STATED TASK
Please convert the lines starting at the one containing "You are a computer-use" and ending at the one containing "tap(358, 234)", both included, into a JSON list of strings with one string per line, skipping blank lines and leaving out the pictures.

INPUT DATA
((
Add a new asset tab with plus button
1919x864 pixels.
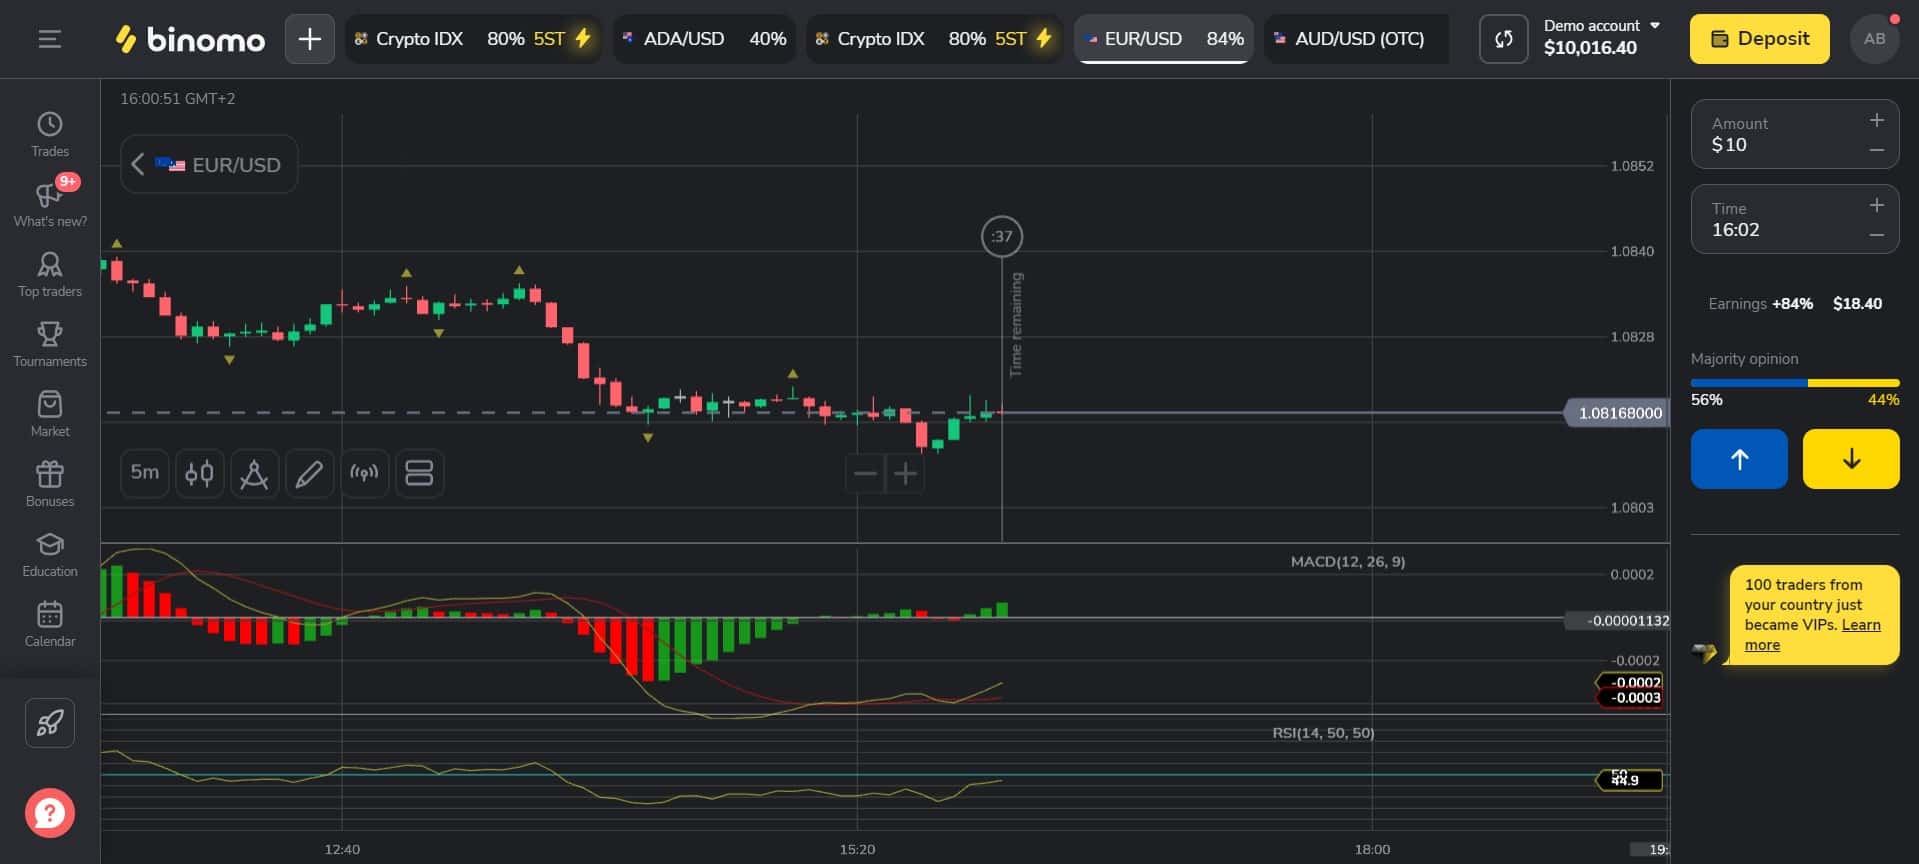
))
((
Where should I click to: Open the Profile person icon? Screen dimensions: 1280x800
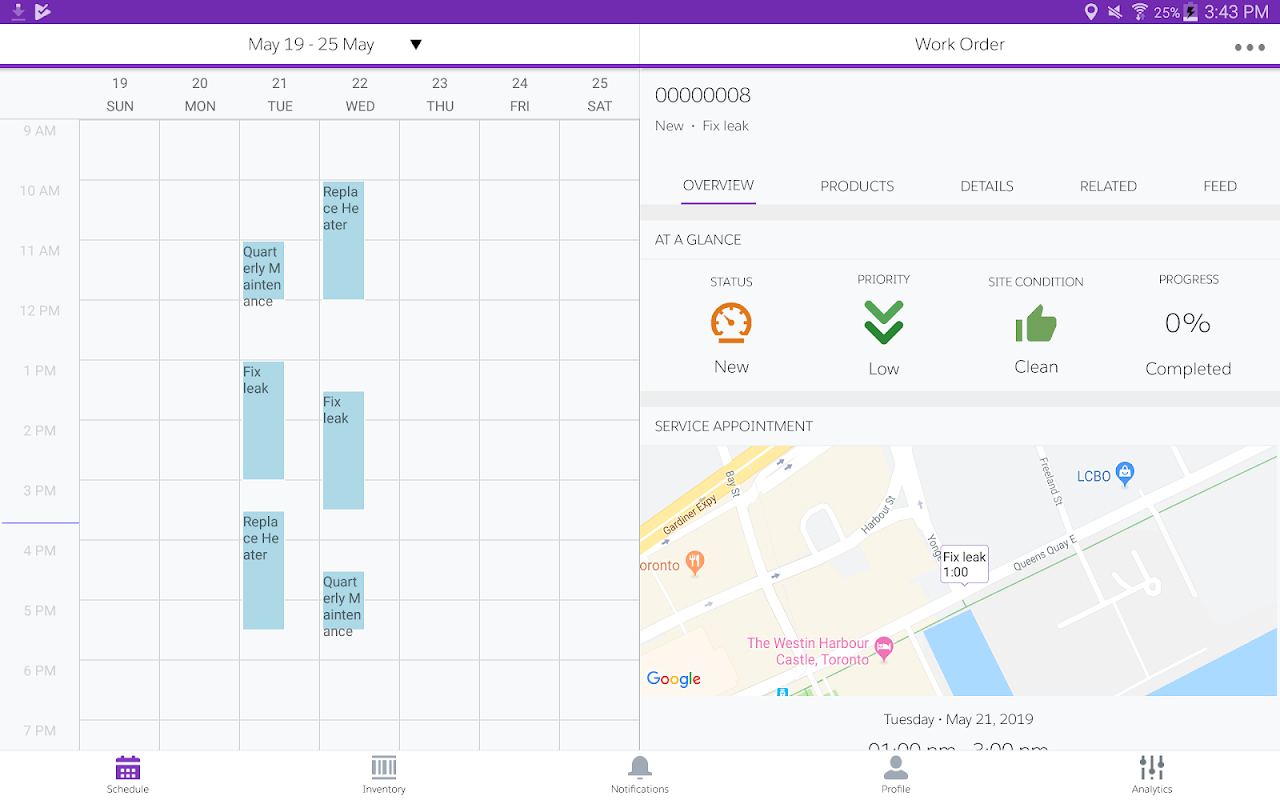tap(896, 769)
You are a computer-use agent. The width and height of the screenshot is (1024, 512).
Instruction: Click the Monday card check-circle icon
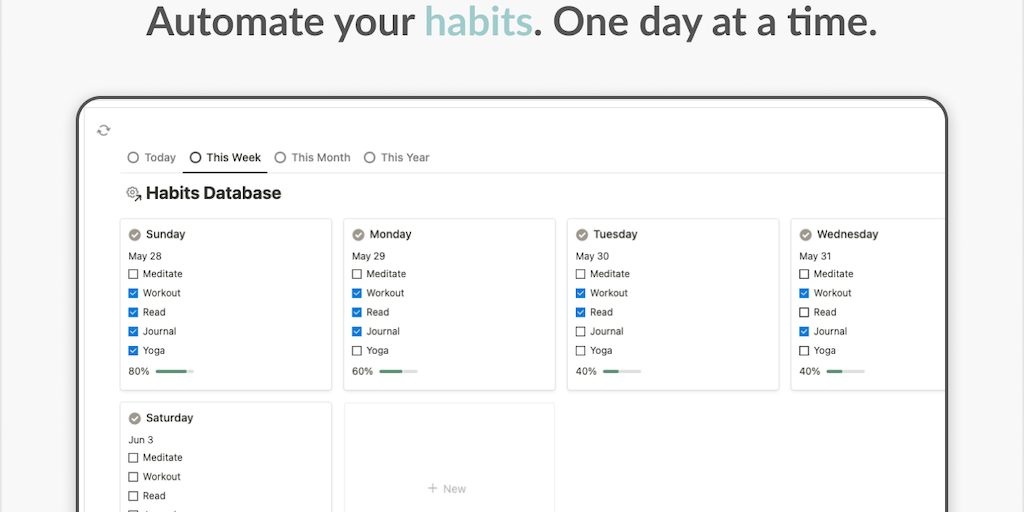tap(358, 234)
))
WRITTEN RESPONSE
[
  "You are a computer-use agent. The width and height of the screenshot is (1024, 512).",
  "Instruction: Click the Monday card check-circle icon",
  "tap(358, 234)"
]